Sa réponse désinvolte sembla le déstabiliser un instant.
— Nous sommes seuls ici, vous et moi, maître. Comment les autres pourraient-ils savoir que j’ai osé mettre mes doigts dans votre bouche et vous nourrir de force ?
« Ce que j’ai fait mérite la mort, bien sûr. »
Si quelqu’un les avait surpris, elle aurait déjà perdu la tête. Mais pour l’instant, il n’y avait que lui et elle. Personne d’autre ne passait à cet étage, car il était trop sensible aux moindres bruits.
Et puis, elle savait bien que Vincent avait un caractère exécrable. Tout le monde l’avait prévenue avant même qu’elle ne commence à travailler ici. Il pouvait la renvoyer sur un coup de tête, mais il était peu probable que quelqu’un se fie uniquement à ses paroles pour la mettre à la porte.
— Oh, il y avait bien un pistolet. Vous auriez pu me tuer avec. Mais, maître… y a-t-il seulement une balle dans votre arme ?
— …
Un silence pesant s’abattit sur la pièce. Pendant un instant, un éclat d’embarras traversa son visage.

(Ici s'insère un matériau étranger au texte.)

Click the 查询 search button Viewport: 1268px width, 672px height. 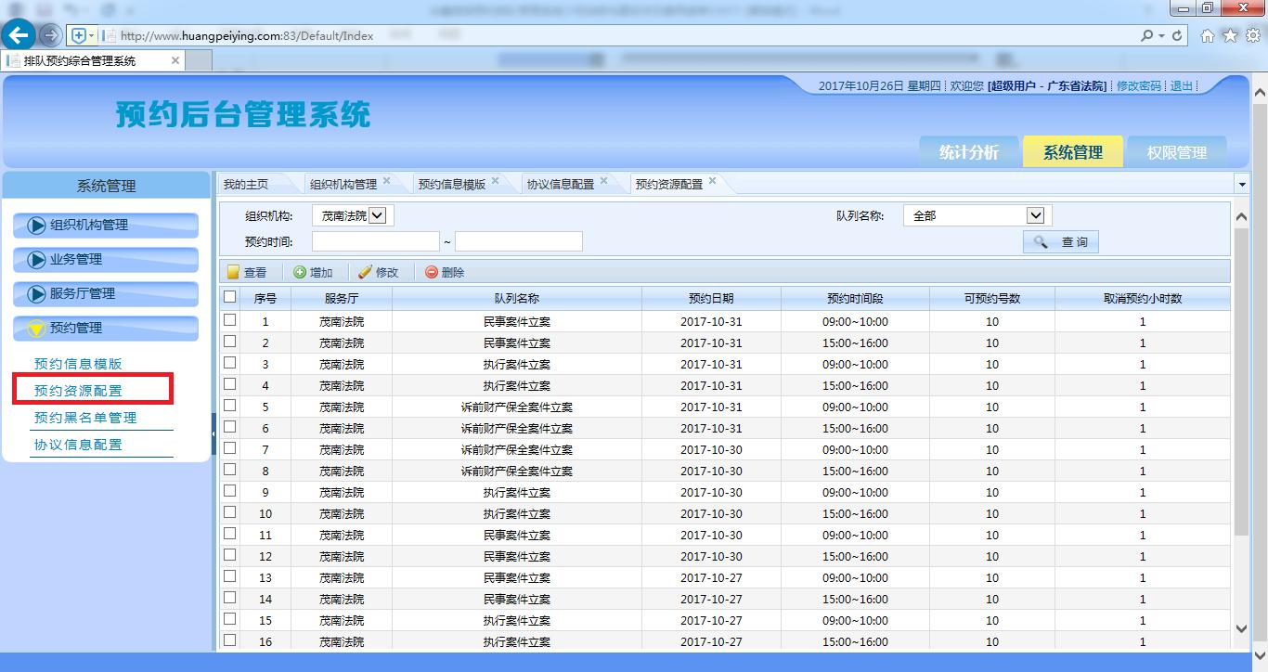(x=1061, y=241)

Pourquoi n’a-t-il pas tiré ?
Paula retint un sourire narquois et poursuivit, moqueuse :
— Pour votre information, une rumeur court en ce moment. Il paraît que le maître est si exigeant qu’il est impossible de lui trouver un domestique. Même ceux qui travaillent déjà ici hésitent à rester. Alors, si vous renvoyez votre servante sur un simple coup de tête, qui va me remplacer ?
Elle laissa planer un silence avant d’ajouter avec un sourire :
— Si personne ne me remplace… il vous faudra me supporter. Pour toujours.

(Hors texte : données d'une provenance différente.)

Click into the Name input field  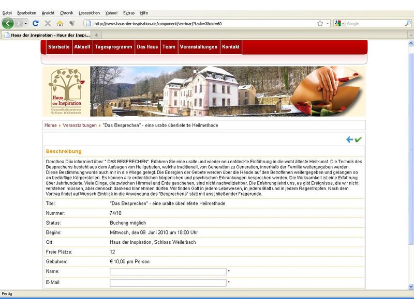168,272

Paula expira profondément. Une mèche ébouriffée s’éleva légèrement avant de retomber sur son front.
Face à elle, Vincent serrait les dents de rage.
Un visage furieux.
Cette colère lui arracha un sourire.
— J’espère que nous nous entendrons bien à l’avenir, mon seigneur.
Depuis ce jour, une véritable bataille s’engagea entre Vincent et Paula.
Elle le forçait à manger lorsqu’il refusait d’avaler la moindre bouchée. Elle devait lutter chaque fois qu’elle voulait lui changer ses vêtements ou ses draps.
Un jour, elle tenta même de le laver de force, horrifiée par l’odeur qui émanait de lui.
Mais avant même d’atteindre la salle de bain, elle reçut un coup de son avant-bras en plein visage. Son nez éclata sous l’impact, et le sang coula immédiatement.
Paula sortit de la chambre en pressant son tablier contre son nez.
C’est alors qu’elle croisa Isabella.
Figée sur place, Paula jeta un regard furtif à la femme avant de détourner les yeux, feignant l’indifférence.
« Depuis quand est-elle là ? »
« A-t-elle entendu ce qui se passait dans la chambre ? »
Non, Paula comprit rapidement qu’Isabella savait déjà tout.
Elle n’avait qu’à voir son état pour le deviner.